--- START DOCUMENT EXCERPT ---

If the device is visible, the TLV record simply contains the advertising token as-is.

If the device is hidden, the visibility bit will be set to 1, there will be no name in plain text, and the TLV record will contain the name encrypted using AES-GCM. The format is: 12 bytes initialization vector, then encrypted data itself, then 16 bytes authentication tag. The key is the name encryption key, the additional data for authentication is the advertising token.

While the QR code is displayed, the sender will check each device it finds to see if it matches either of these conditions. The way it is implemented in GMS, it would first compare the TLV record with the advertising token, and if it doesn't match, try to decrypt it. As soon as a matching device is found, the sender will connect to it automatically.

To skip the user prompt, the qr_code_handshake_data inside the PairedKeyEncryptionFrame sent by the sending device must be an ECDSA signature of the UKEY2 auth key (the same one used to derive the connection PIN) made with the private key that corresponds to the public key used in the QR code. The signature is in the "IEEE P1363" format, i.e. just the R and S values concatenated together, for a total of 64 bytes. TODO: figure out why this sometimes fails and the prompt still appears.

High-level diagram

sequenceDiagram
    Client-->>Server: (Connects to advertised TCP port)
    Client->>Server: Connection request
    Client->>Server: UKEY2 ClientInit
    Server->>Client: UKEY2 ServerInit
    Client->>Server: UKEY2 ClientFinish
    Server->>Client: Connection response
    Client->>Server: Connection response
    Note over Server, Client: All following packets are encrypted
    Server->>Client: Paired key encryption
    Client->>Server: Paired key encryption
    Server->>Client: Paired key result
    Client->>Server: Paired key result
    Client->>Server: Introduction (transfer metadata)

--- END DOCUMENT EXCERPT ---

Reproduce the passage of the protocol text that runs from "While the QR" up to and including "prompt still appears.".

--- START DATASET RECORDS ---

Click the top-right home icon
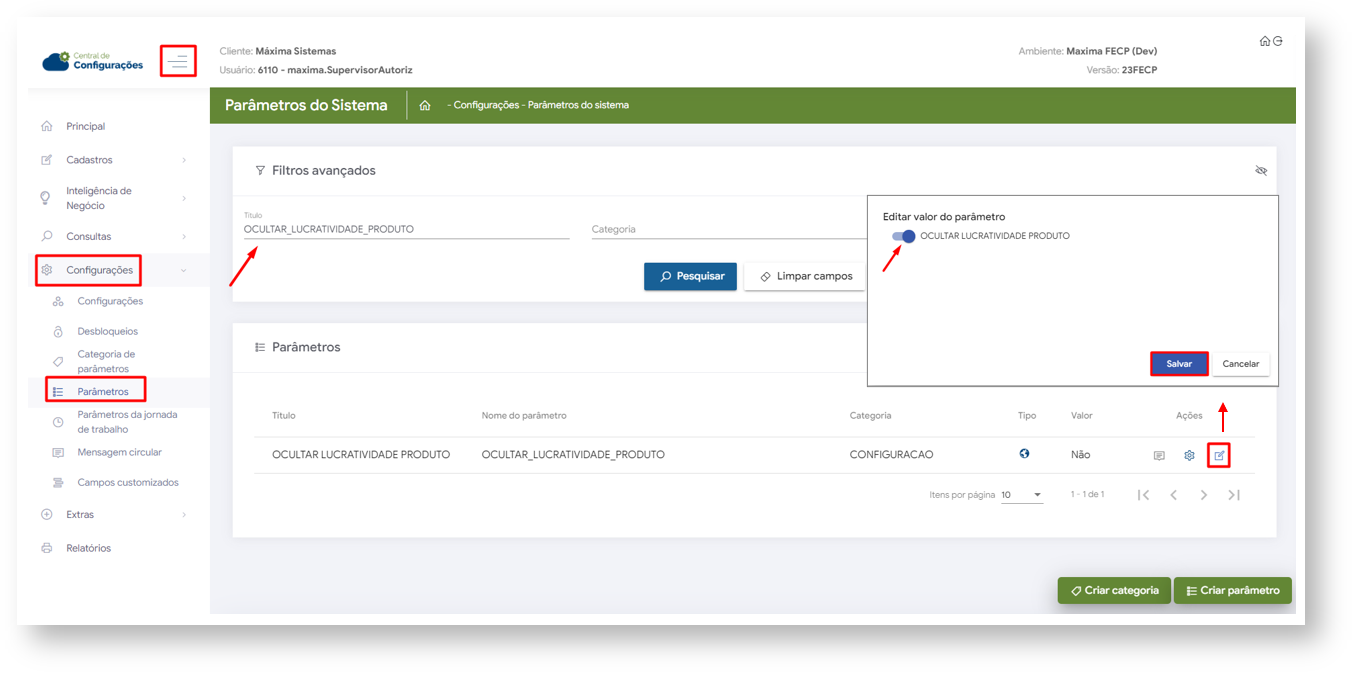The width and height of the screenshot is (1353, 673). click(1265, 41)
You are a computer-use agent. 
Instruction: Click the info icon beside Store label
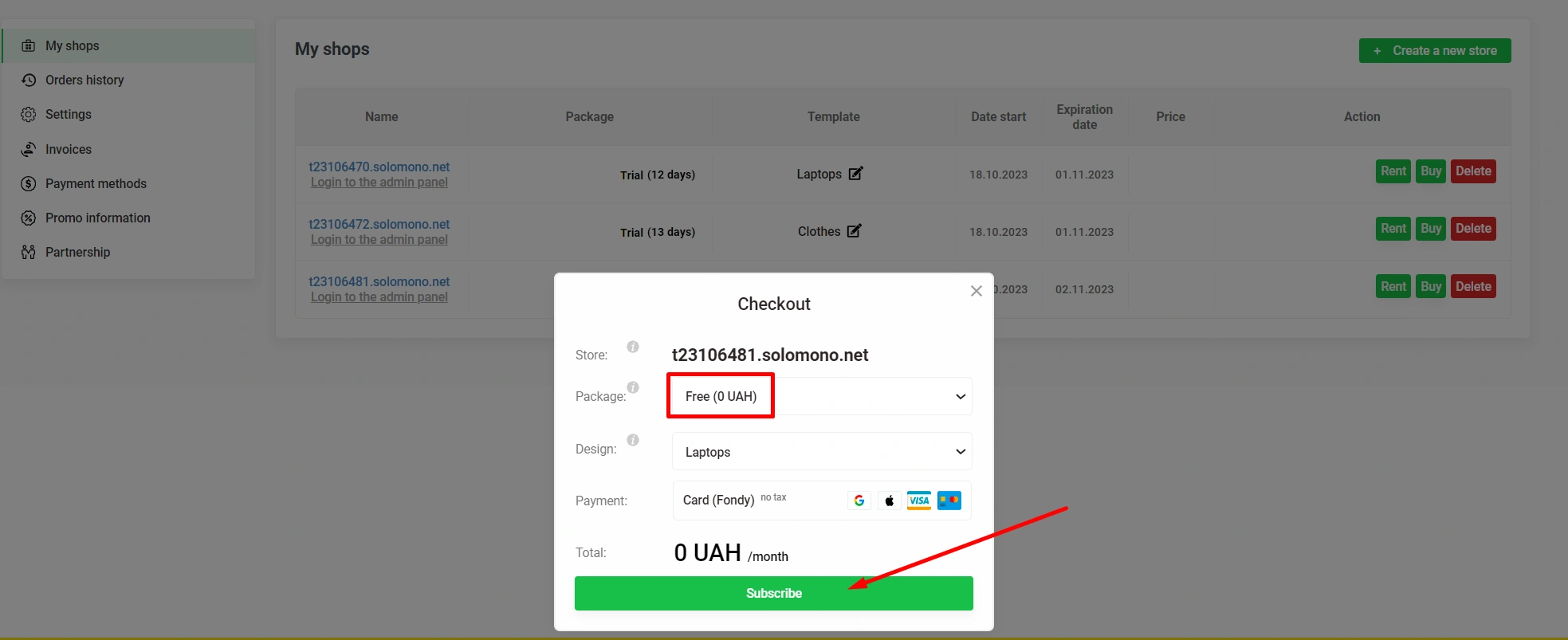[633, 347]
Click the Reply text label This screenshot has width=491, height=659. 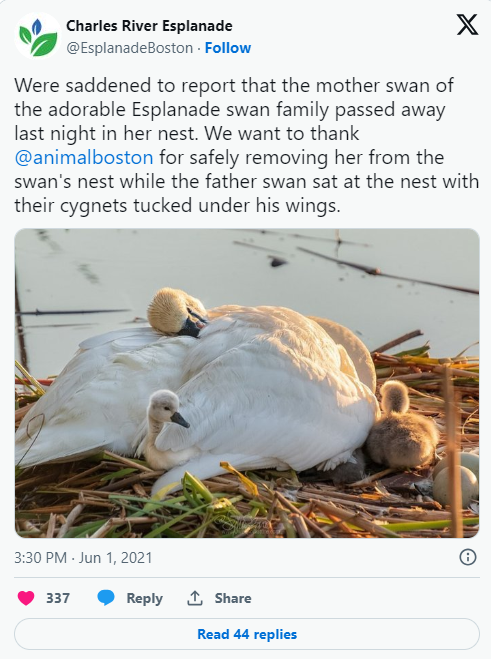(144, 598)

--- END DATASET RECORDS ---

> [WRITTEN RESPONSE]
While the QR code is displayed, the sender will check each device it finds to see if it matches either of these conditions. The way it is implemented in GMS, it would first compare the TLV record with the advertising token, and if it doesn't match, try to decrypt it. As soon as a matching device is found, the sender will connect to it automatically.

To skip the user prompt, the qr_code_handshake_data inside the PairedKeyEncryptionFrame sent by the sending device must be an ECDSA signature of the UKEY2 auth key (the same one used to derive the connection PIN) made with the private key that corresponds to the public key used in the QR code. The signature is in the "IEEE P1363" format, i.e. just the R and S values concatenated together, for a total of 64 bytes. TODO: figure out why this sometimes fails and the prompt still appears.